In the first hours of business of the 110th Congress and with Democrats back at the helm, the House voted 315-116 Wednesday to give what economists say could be as many as 13 million low-wage workers a raise.
Six of Minnesota\'s representatives in the U.S. House supported the bill. Republican Jim Ramstad joined Democrats Keith Ellison, Betty McCollum, Jim Oberstar, Collin Peterson and Tim Walz in voting yes. Republicans Michele Bachmann and John Kline voted against the wage increase.
H.R. 2, introduced by George Miller (D-Calif.), would provide a $2.10-an-hour raise over two years, with no special-interest giveaways to corporations that already have reaped tens of billions of dollars in tax breaks from the Bush administration and the previously Republican-controlled Congress.
AFL-CIO President John Sweeney says the House vote shows "Our new Congress is listening to what working Americans said last November. It heard their call for change and is working to right a big wrong and pass a minimum wage increase."

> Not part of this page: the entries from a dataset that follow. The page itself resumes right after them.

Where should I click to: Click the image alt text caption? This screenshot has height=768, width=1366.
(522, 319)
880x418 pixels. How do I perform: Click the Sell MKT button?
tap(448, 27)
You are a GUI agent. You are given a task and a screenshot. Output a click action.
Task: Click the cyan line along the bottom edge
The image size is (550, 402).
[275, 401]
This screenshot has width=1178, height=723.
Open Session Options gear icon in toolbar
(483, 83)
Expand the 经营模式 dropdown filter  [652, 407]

The decade of inaction on the minimum wage eroded its real buying power to the lowest point in more than 50 years and brings a full-time minimum wage worker just $206 a week, $10,400 a year, far below the poverty line for even a small family. The increases in H.R. 2 mean a worker will bring home an additional $4,400 a year. That figure translates into 15 months of groceries or two years of health care for a family of three, according to testimony last year before the House Oversight and Government Reform Committee.

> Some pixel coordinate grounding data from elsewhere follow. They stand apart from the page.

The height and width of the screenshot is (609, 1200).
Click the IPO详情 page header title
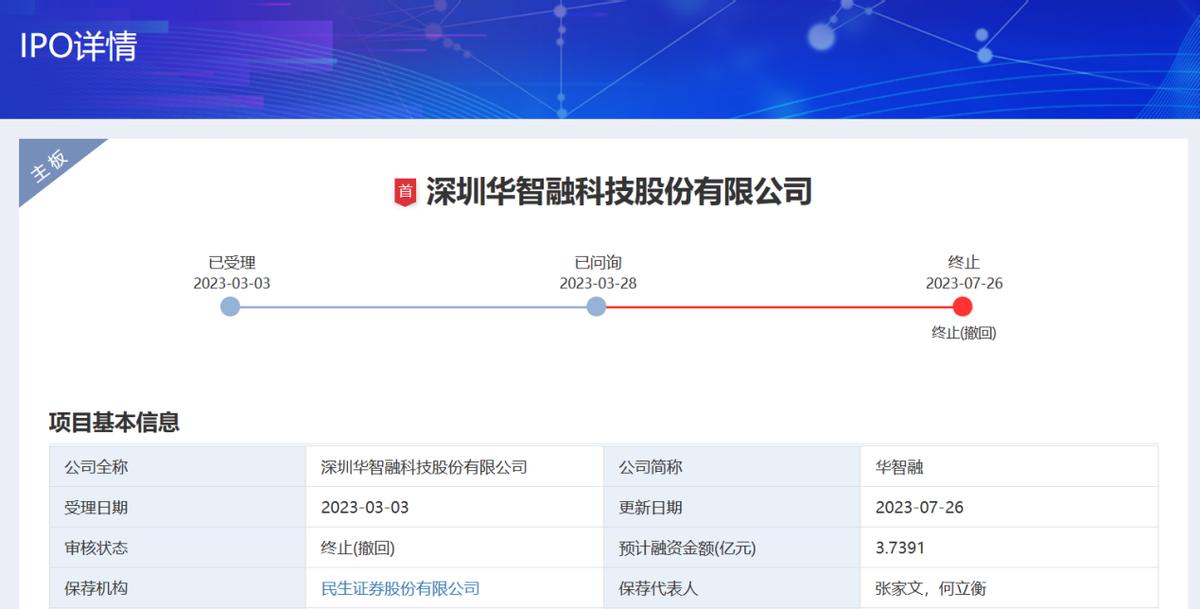coord(79,44)
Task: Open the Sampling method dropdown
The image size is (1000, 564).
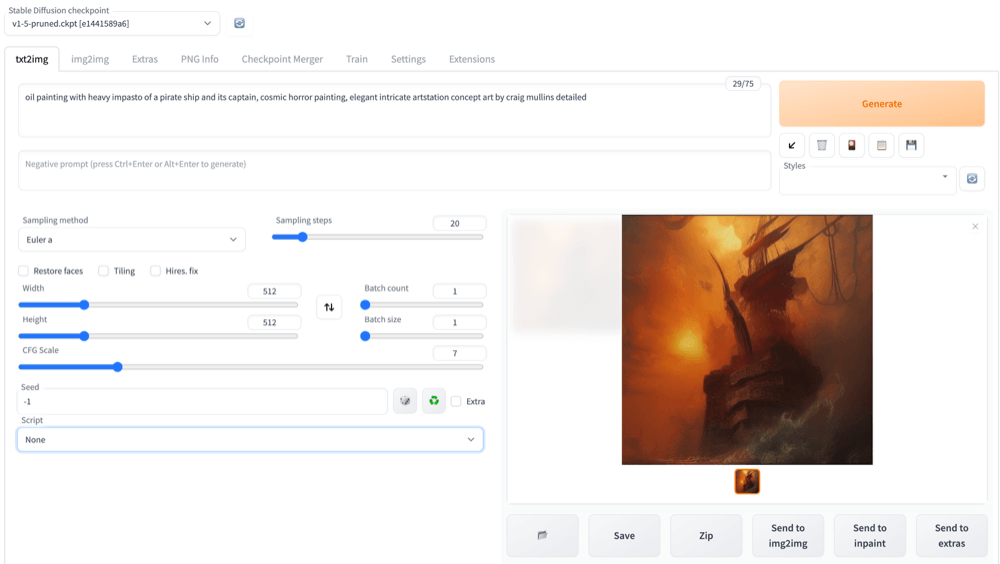Action: (131, 240)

Shortly before the House vote, Miller, Sweeney, House Majority Leader Steny Hoyer (D-Md.), Sen. Edward Kennedy (D- Mass.) and others urged the Senate to turn back business tax cut giveaways and pass a clean minimum wage bill.
Unions, faith groups, community organizations and many others conducted a call-in campaign this week to insure passage of the bill in the House. Focus now shifts to the Senate.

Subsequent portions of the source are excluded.